A recent ruling in a lawsuit involving Facebook will worsen a “scourge” of “abusive litigation” over robotexts, business groups told the Supreme Court this week.
The ruling, issued earlier this year by the Ninth Circuit Court of Appeals, allows Montana resident Noah Duguid to proceed with claims that Facebook violated the Telephone Consumer Protection Act by allegedly sending him unwanted text messages.

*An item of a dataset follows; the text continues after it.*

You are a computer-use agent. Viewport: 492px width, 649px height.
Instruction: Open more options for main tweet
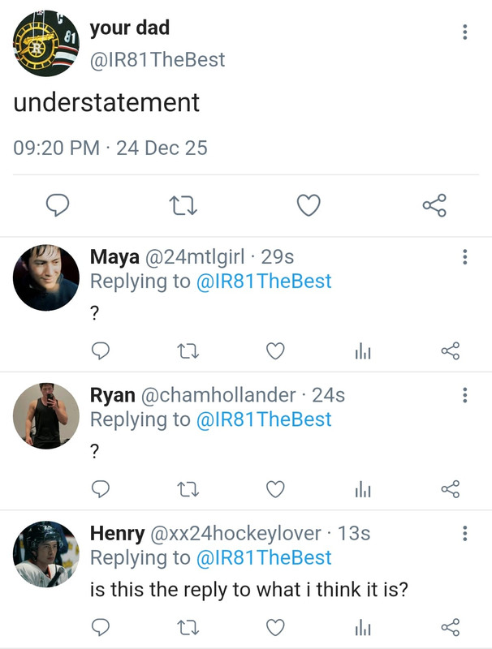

Duguid is among numerous people who have brought robotexting lawsuits against companies since 2009, when the Ninth Circuit Court of Appeals ruled that the Telephone Consumer Protection Act applies to robotexts as well as robocalls.
Now, both the country's largest business group, the U.S. Chamber of Commerce, and the Business Roundtable, which represents the biggest companies in America, are urging the Supreme Court to curb people's ability to sue over unwanted texts.
“Abusive litigation under the TCPA has long been a scourge, and the Ninth Circuit made it worse,” the groups write in a friend-of-the-court brief filed with the Supreme Court Wednesday.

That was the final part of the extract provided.